Genotoxic Potential of Respirable Bentonite Particles with Different Quartz Contents and Chemical Modifications in Human Lung Fibroblasts

Abstract

Crystalline silica has been classified as a human carcinogen, but there is still considerable controversy regarding its fibrogenic and carcinogenic potential. In the present study, we investigated the genotoxic potential of bentonite particles (diameter < 10 μm) with an α-quartz content of up to 6% and different chemical modifications (alkaline, acidic, organic). Human lung fibroblasts (IMR90) were incubated for 36 h, 48 h, or 72 h with bentonite particles in concentrations ranging from 1 to 15 μg/cm². Genotoxicity was assessed using the micronucleus (MN) assay and kinetochore analysis. The generation of reactive oxygen species (ROS) caused by bentonite particles via Fenton-like mechanisms was measured acellularly using electron spin resonance (ESR) technique and intracellularly by applying an iron chelator. Our results show that bentonite-induced genotoxic effects in human lung fibroblasts are weak. The formation of micronuclei was only slightly increased after exposure of IMR90 cells to an acidic sample of bentonite dust with a quartz content of 4–5% for 36 h (15 μg/cm²), 48 h (5 μg/cm²), and 72 h (1 μg/cm²), to an alkaline sample with a quartz content of 5% for 48 h and 72 h (15 μg/cm²), and to an acidic bentonite sample with 1% quartz for 72 h (1 μg/cm²).
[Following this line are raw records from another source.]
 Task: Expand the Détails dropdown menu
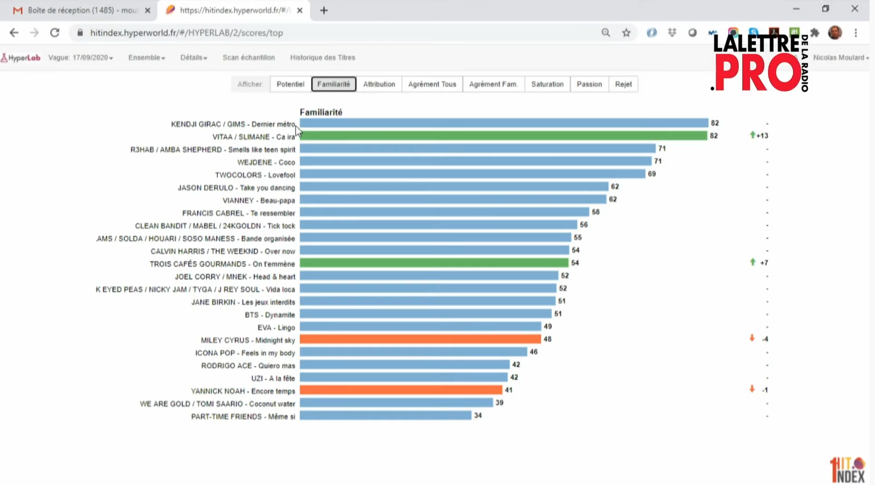pos(193,58)
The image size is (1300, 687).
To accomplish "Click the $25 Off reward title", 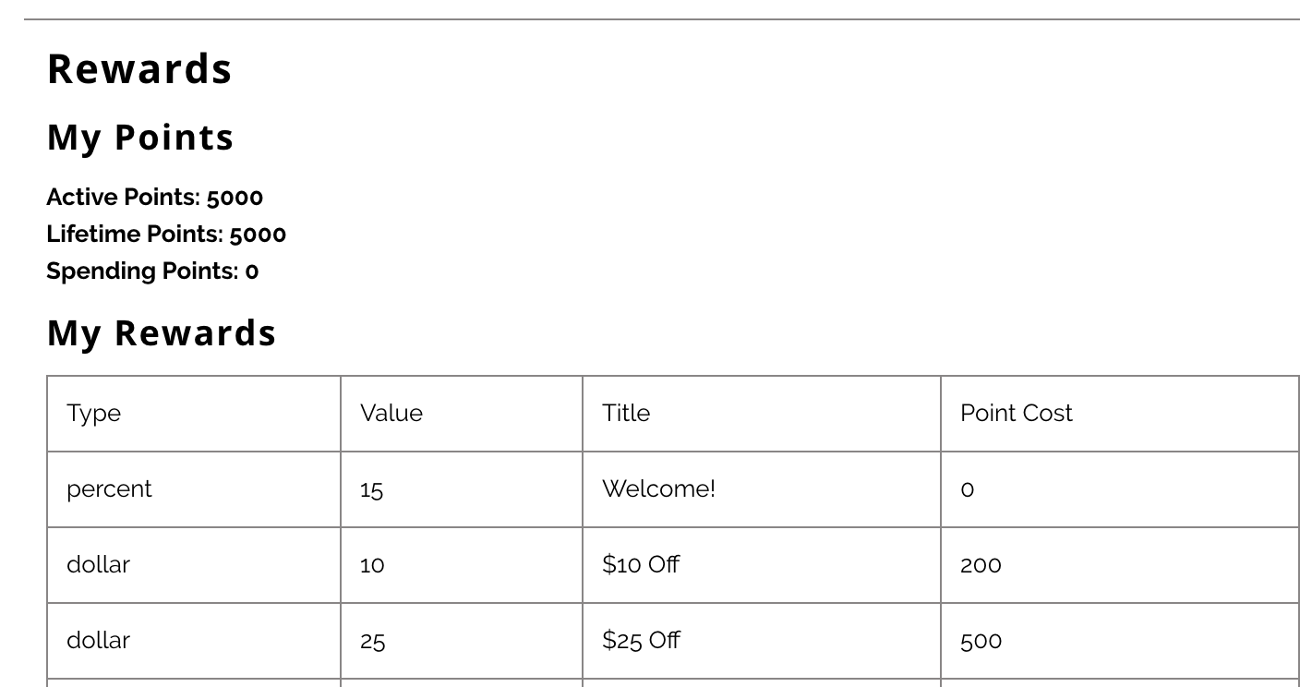I will pyautogui.click(x=641, y=640).
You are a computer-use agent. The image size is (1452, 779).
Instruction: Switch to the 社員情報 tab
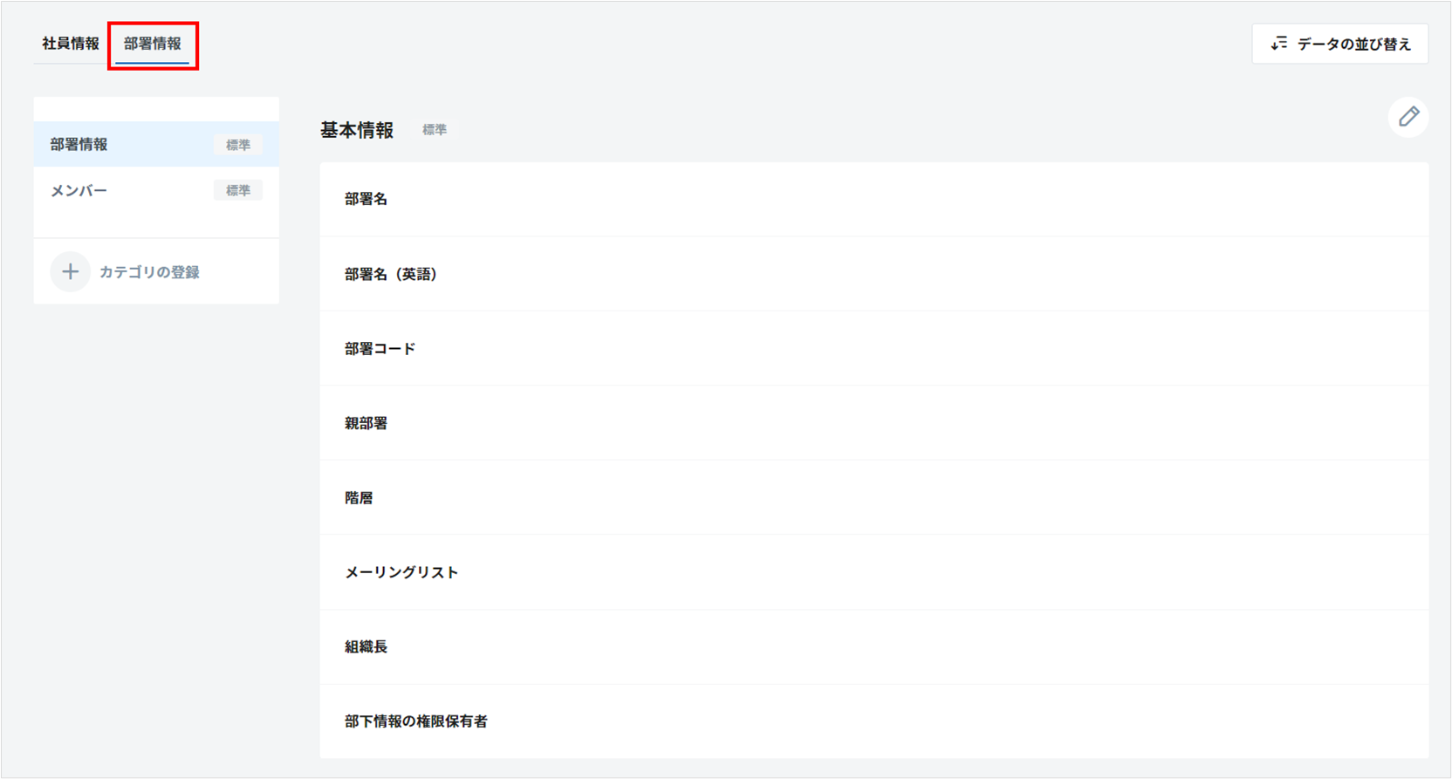(71, 44)
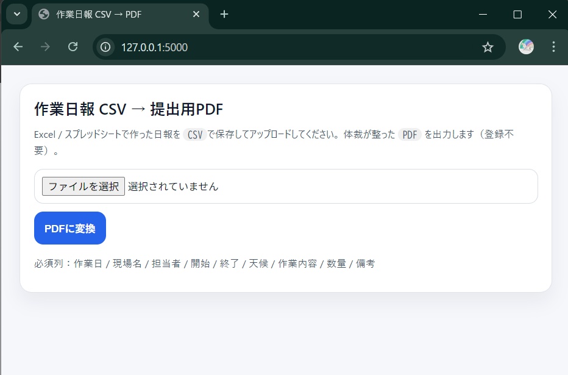The image size is (568, 375).
Task: Open site information via the info icon
Action: (105, 47)
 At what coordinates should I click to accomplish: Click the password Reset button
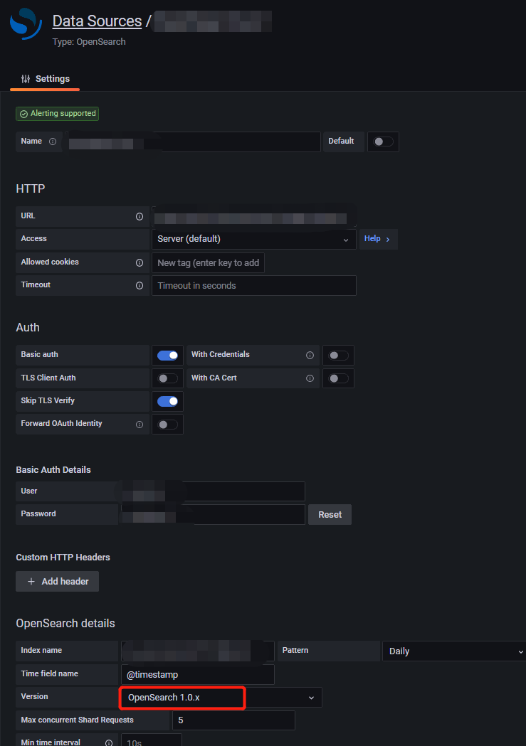coord(330,514)
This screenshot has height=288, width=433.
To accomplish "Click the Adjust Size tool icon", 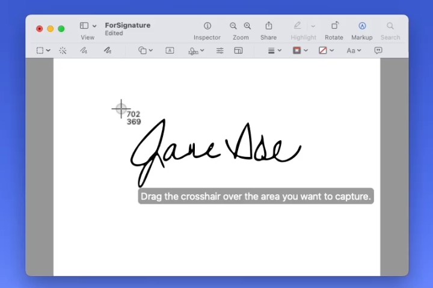I will coord(238,51).
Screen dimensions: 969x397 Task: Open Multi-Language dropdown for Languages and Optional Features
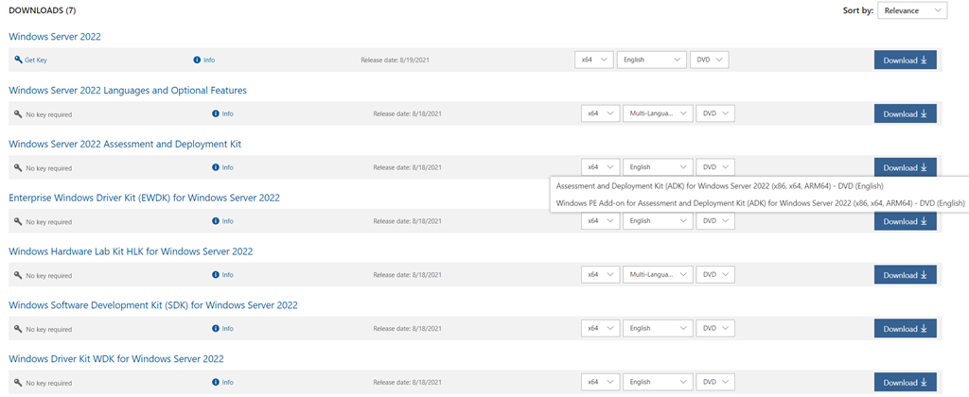[658, 114]
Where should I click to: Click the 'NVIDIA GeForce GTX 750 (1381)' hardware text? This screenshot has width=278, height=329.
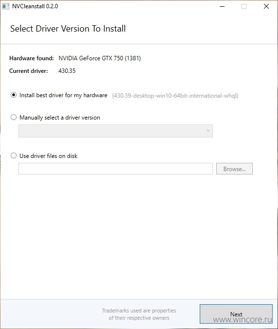[100, 58]
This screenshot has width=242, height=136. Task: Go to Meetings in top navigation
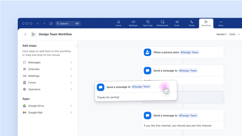point(133,23)

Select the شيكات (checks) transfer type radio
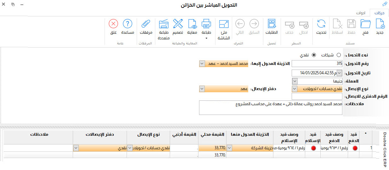(x=339, y=55)
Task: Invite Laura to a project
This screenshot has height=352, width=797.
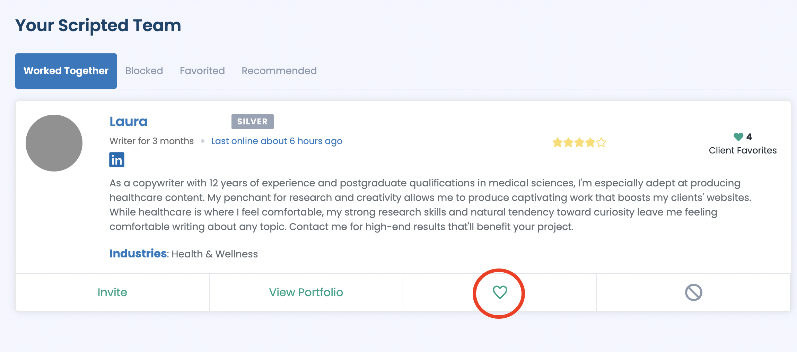Action: [x=112, y=292]
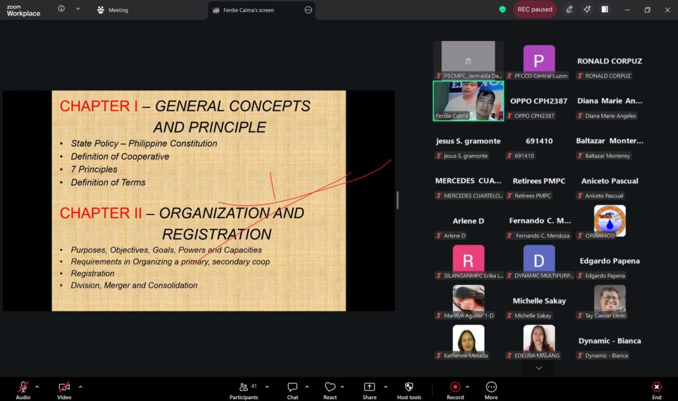Open the annotate pen tool
Viewport: 678px width, 401px height.
tap(569, 9)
Native (untreated) and organic activated bentonite particles did not show genotoxic effects in most of the experiments. Also, bentonite particles with a quartz content < 1% were negative in the micronucleus assay. Generation of ROS measured by ESR was dependent on the content of transition metals in the sample but not on the quartz content or the chemical modification. Reduction of MN after addition of the iron chelator 2,2′-dipyridyl showed that ROS formation also occurs intracellularly. Altogether, we conclude that the genotoxic potential of bentonite particles is generally low but can be altered by the content of quartz and available transition metals.